Page text |
--
In 1997, Domino released Pavement’s landmark commercial breakthrough Brighten The Corners which was followed a year later by Elliott Smith’s Either/Or and in 1999 the debut album by Will Oldham as Bonnie “Prince” Billy, I See A Darkness: a series of albums that confirmed the label’s reputation as the preeminent European home of American music. Bell’s desire to work with British bands as innovative and singular as his American artists reached fruition in the late 90s with the signings of Four Tet, Clinic, James Yorkston and The Kills.

All were acts with a distinct identity that established Domino as a label interested in creativity rather than any particular sound or style. Towards the end of its first decade, the label became synonymous with this new set of artists who provided a catalogue for Domino’s newly opened New York office to release into the American market.
--
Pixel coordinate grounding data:
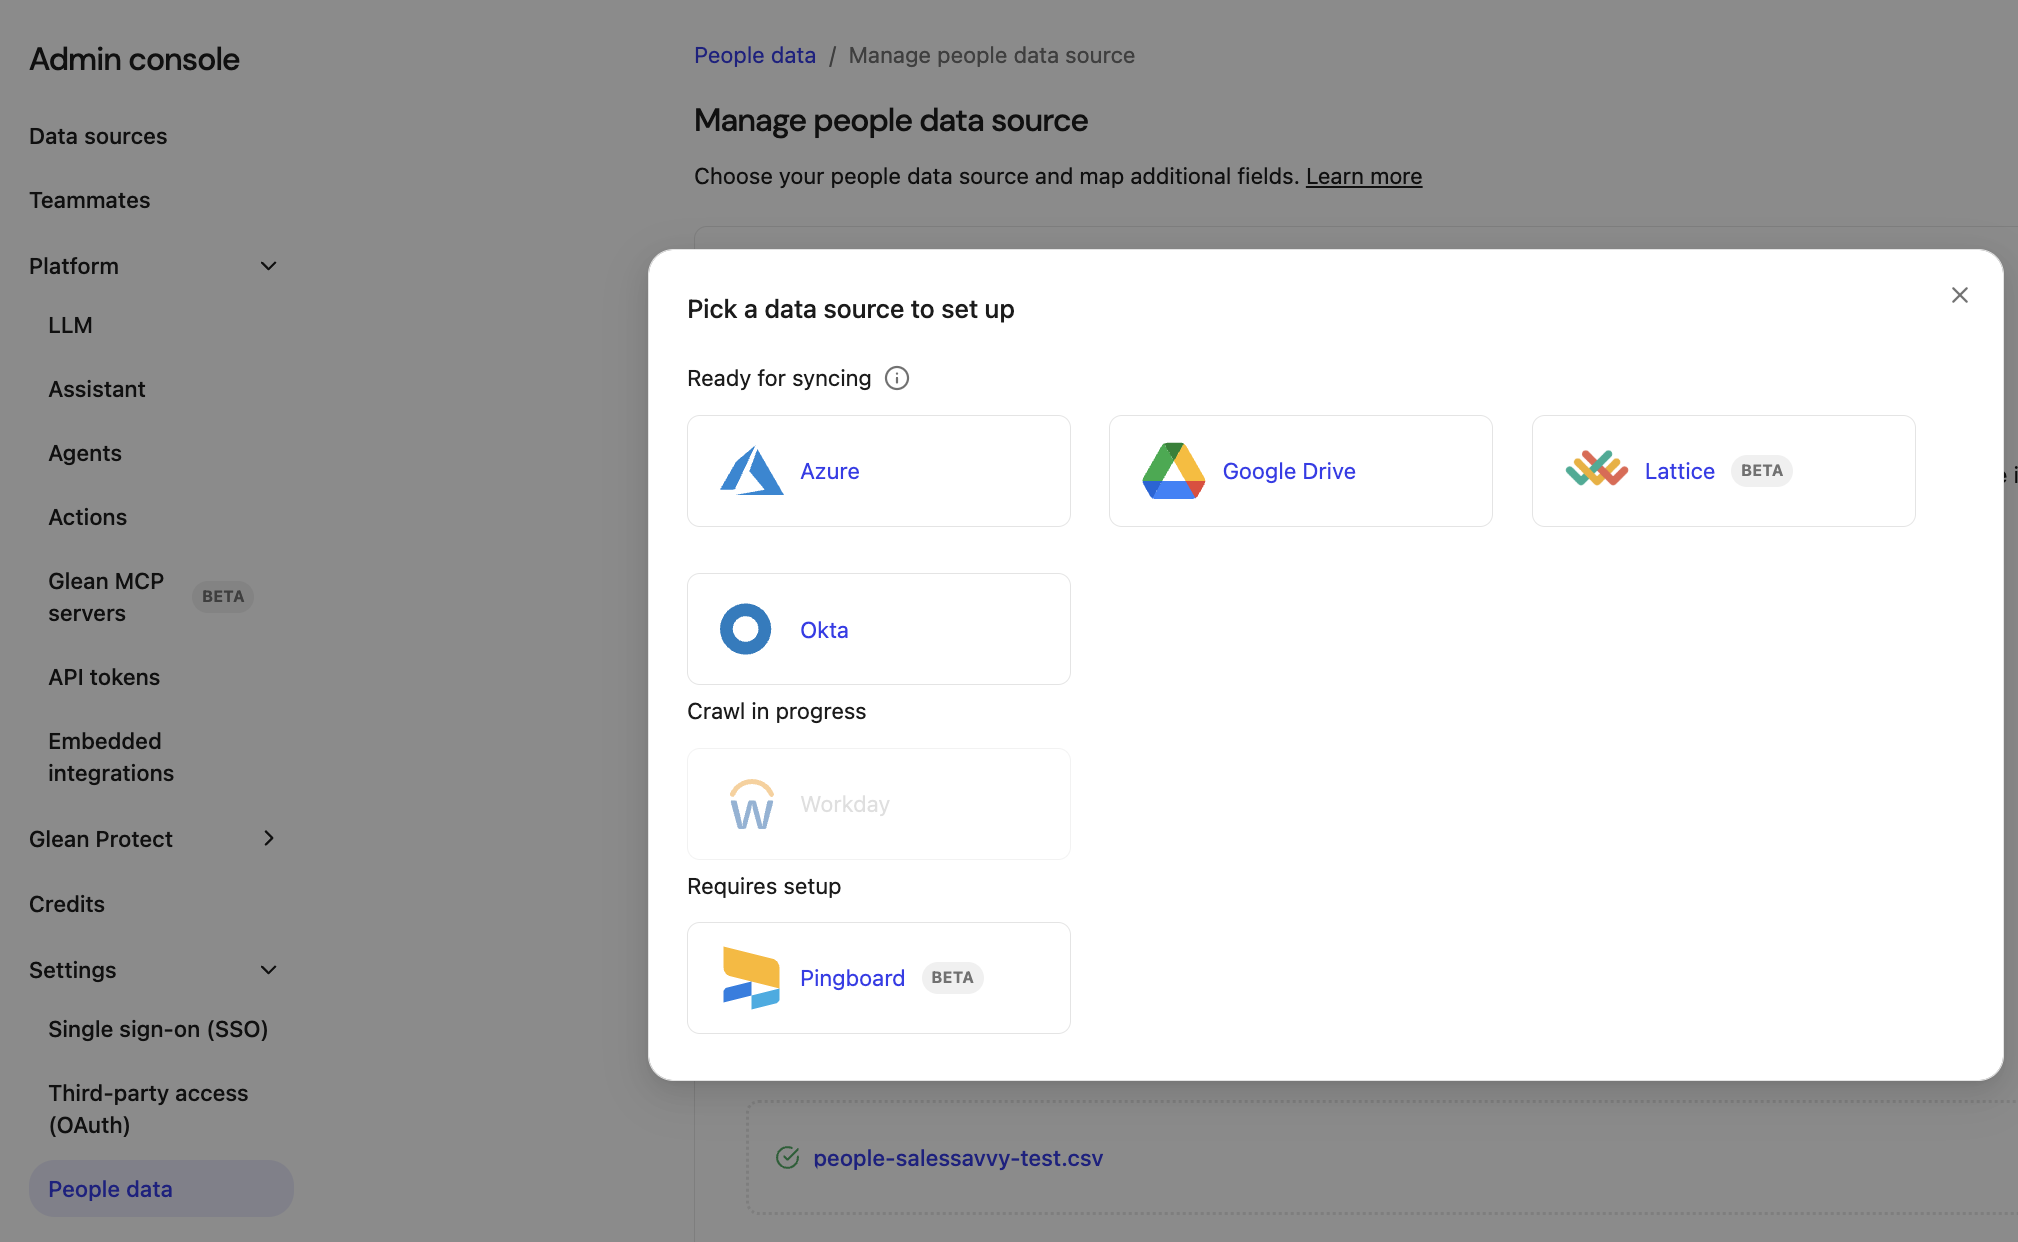Viewport: 2018px width, 1242px height.
Task: Click the Okta logo icon
Action: click(746, 629)
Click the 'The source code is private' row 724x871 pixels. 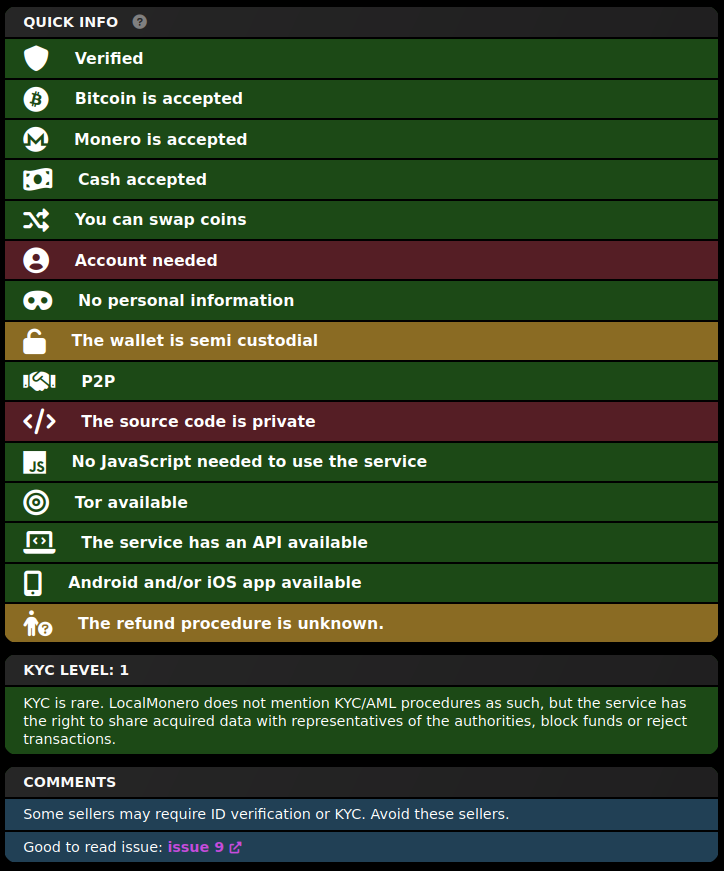pos(361,422)
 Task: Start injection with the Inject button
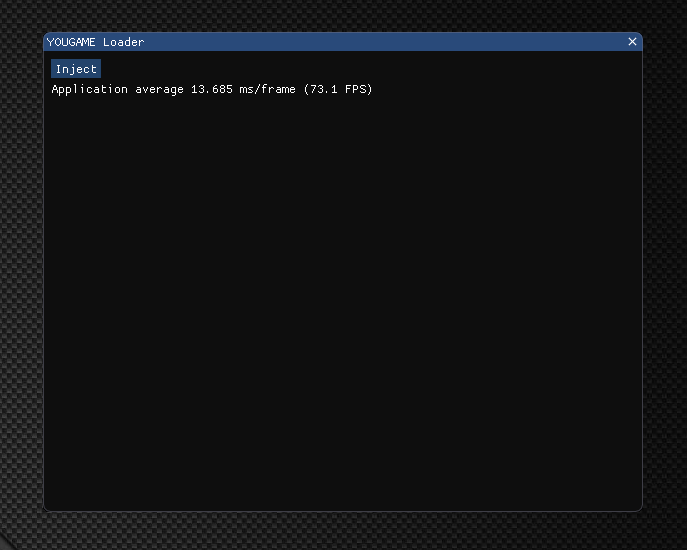pyautogui.click(x=76, y=69)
--
Required tasks |
1. Using the Domino label text, decide whether each statement agrees with it: (a) Elliott Smith's Either/Or came out the year after Brighten The Corners; (b) Domino is described as a label devoted to one particular sound; (c) The Kills were among the British signings of the late 90s. Answer yes or no for each and quote the deciding words.
2. Carry the Domino label text forward from its final sentence.

Your written answers |
1.
(a) Yes: "which was followed a year later by Elliott Smith’s Either/Or"
(b) No: "a label interested in creativity rather than any particular sound or style"
(c) Yes: "reached fruition in the late 90s with the signings of Four Tet, Clinic, James Yorkston and The Kills"

2.
It was a Glaswegian act that Bell signed just as Domino celebrated its tenth anniversary that would see the label enter the international mainstream. Franz Ferdinand’s self-titled debut was released at the beginning of 2004 and went on to sell several million albums worldwide. While the rest of the industry was trying to catch its breath over the fact a small independent company could compete so forcefully by engaging in ‘pop terrorism’ (to use one of Bell’s favourite phrases), Domino quickly repeated Franz Ferdinand’s multi-platinum success on an even bigger scale. Through a series of down-to the-wire negotiations, Bell signed Sheffield’s Arctic Monkeys and the label quickly released the band’s debut Whatever People Say I Am, That’s What I’m Not to an expectant audience. It was a high water mark and an unplanned-for moment in the label’s history which saw the band break the record for the fastest selling debut album of all time.

Domino used its newly acquired commercial expertise to sign a generation of American bands including Animal Collective, Dirty Projectors, Real Estate and Julia Holter, as well as offering a home to such revered artists as King Creosote, Steve Mason and Hot Chip, a testament both to Domino’s worldwide reach and the renaissance of the independent sector.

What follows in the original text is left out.